Dambrot Wants Dukes to Have Fighter’s Mentality



Just days away from college basketball season tipping off, anticipation has reached its apex. By now every die-hard fanatic is convinced his or her team will be dancing in March. It’s only human.

For fans of the Duquesne basketball program, the outlook is and should be much different. As expected, the arrival of Keith Dambrot has re-energized the program and fanbase, but expectations must be quelled in his inaugural season on The Bluff.

Dambrot is well aware the Dukes are short on talent this season, and injuries to Chas Brown and Marko Krivacevic have shortened an already thin bench. Duquesne will feature an eight-man rotation during the first month of the season—Brown and Krivacevic are expected back in early December—a daunting task for any coach, especially one attempting to rebuild a program.

“We have to a do a really good job of developing that fighting mentality,” Dambrot said of the eight-man rotation. “So in some ways maybe it’s good in the long haul we’ve got our backs against the wall a little bit.”

Once Brown and Krivacevic return, the Dukes will still have to grind out games. They’re not currently built to win with opponents scoring 70-plus points a night. Dambrot’s teams at Akron were known for their defensive prowess and tenacity. For Duquesne to stack up wins early and build momentum leading into Atlantic 10 play, it must mirror those early Dambrot-led Akron squads—the Zips limited opponents to 66 points a contest his first two seasons.

Assuming a fighter’s mentality gives the Dukes a puncher’s chance in games where they’re clearly outclassed. They have notable deficiencies—size, reliable outside shooting, and depth—but Dambrot still expects to compete and win.

“Our margin of error right now is very small, but we’re still capable of winning,” Dambrot said. “And I won’t accept not winning.”

(Photo by: David Hague)

◆ DATA PROVIDED
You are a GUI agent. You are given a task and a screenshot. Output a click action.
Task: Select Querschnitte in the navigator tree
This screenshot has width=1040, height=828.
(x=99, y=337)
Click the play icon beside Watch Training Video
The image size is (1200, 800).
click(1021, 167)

◆ REQUIRED TASKS
1: Based on the Duquesne basketball article, decide whether each statement agrees with it. Answer yes or no for each, and quote the exact words from the article that decide it.
(a) Chas Brown and Marko Krivacevic are expected to return in early December.
(b) In Dambrot's first two seasons at Akron, the Zips held opponents to 70 points a game.
(c) During the first month of the season, Duquesne will use a ten-man rotation.
2: Pick up the Duquesne basketball article where it stops and keep writing.

◆ RESULTS
1:
(a) Yes: "Brown and Krivacevic are expected back in early December"
(b) No: "the Zips limited opponents to 66 points a contest his first two seasons"
(c) No: "Duquesne will feature an eight-man rotation during the first month of the season"

2:
There’s a definitive buzz surrounding the program unlike previous years, yet fans and media types need to be realistic when evaluating this year’s Dukes squad. Dambrot has stressed patience, even for himself.

“I have to be patient—that’s going to be the biggest test for me,” Dambrot said. “I’ve got to build expectations, but at the same time be patient with where we’re at. We certainly aren’t going to be a finished product.”

Key developments to watch for this year are the maturation of sophomore Mike Lewis II, the growth of freshmen Eric Williams Jr. and Tydus Verhoeven, and Tarin Smith’s decision-making at point guard. Those four players figure to have prominent roles on the 2018-19 team, and their progress will be paramount to next year’s success.

“This year is not going to make or break us,” Dambrot said. “Now, we want to win as many as we can win, but it’s not going to be the cure all, end all.”

Once Dambrot adds the five transfers sitting out this year and a full recruiting class, the margin of error widens.

“Eventually what happens is you get to the point where your guys are experienced, you’ve got good talent level, and now your margin of error is bigger,” Dambrot said.

The Dukes are not at that level yet. Until then, they’ll have to keep fighting.